Work required =
Extract verbatim every line from the one containing "Close the shopping cart panel" to the final line of the records below, inclusive, and exclude all pictures.

Saved entries
● ● ● ●

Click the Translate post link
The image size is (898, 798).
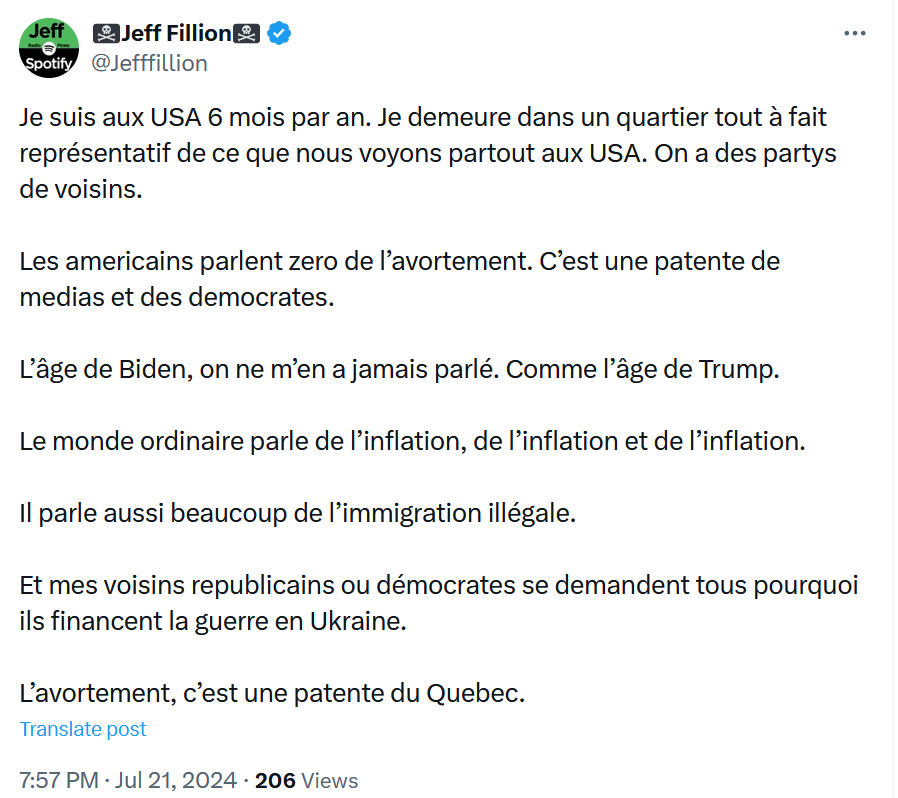pyautogui.click(x=83, y=729)
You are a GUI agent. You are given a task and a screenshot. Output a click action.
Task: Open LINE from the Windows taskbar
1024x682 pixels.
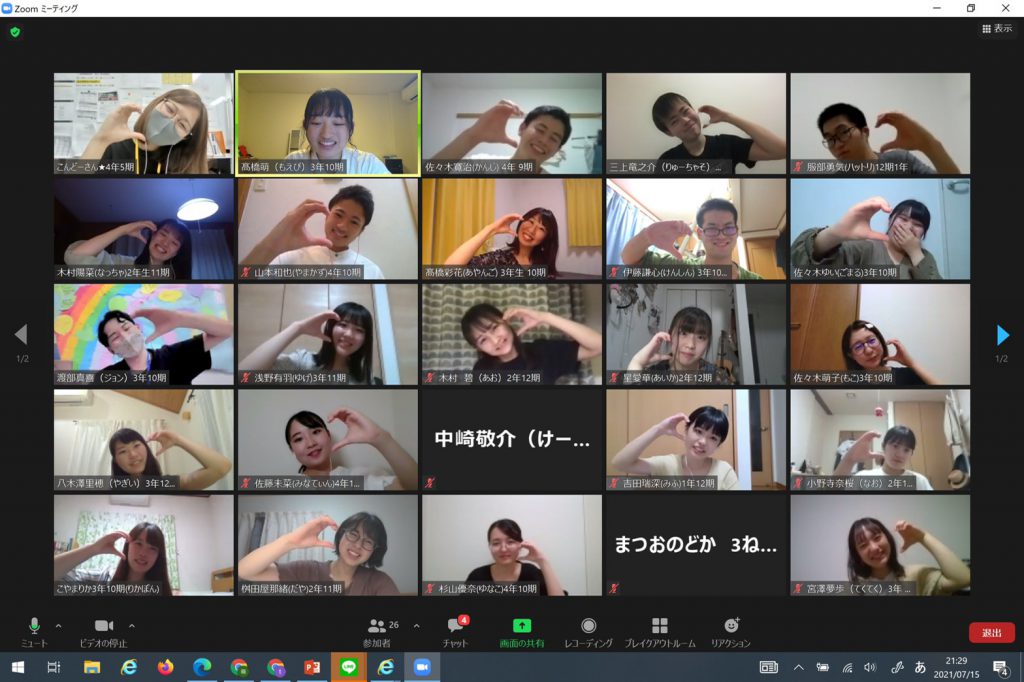coord(349,667)
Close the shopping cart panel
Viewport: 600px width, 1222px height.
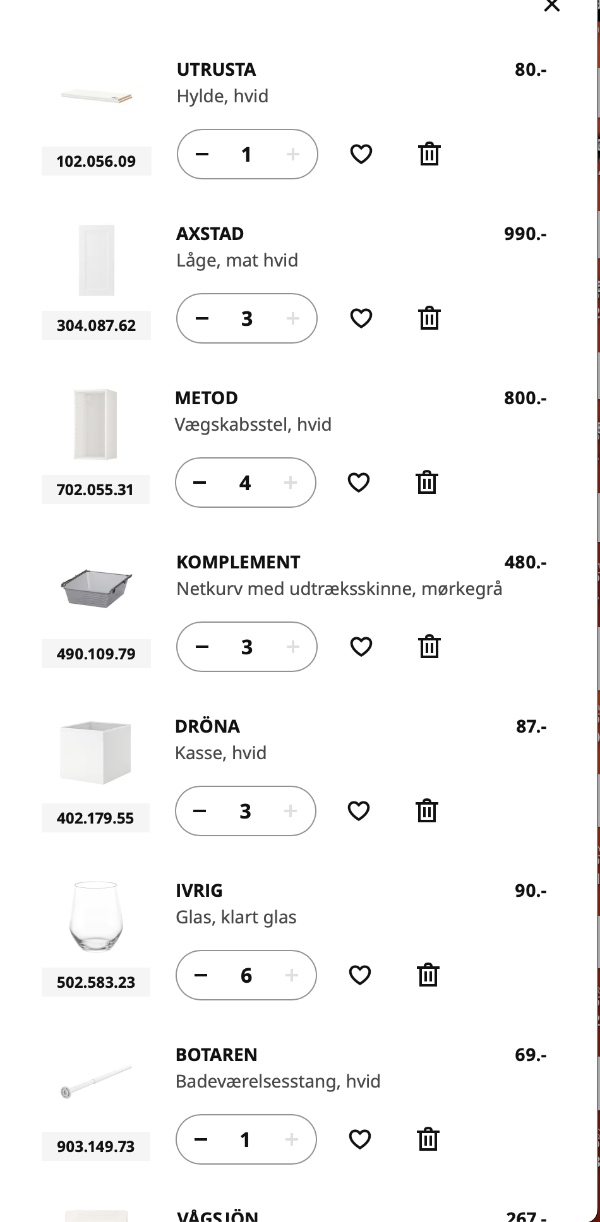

● ● ● ●

Response to the task =
Close the shopping cart panel
Viewport: 600px width, 1222px height.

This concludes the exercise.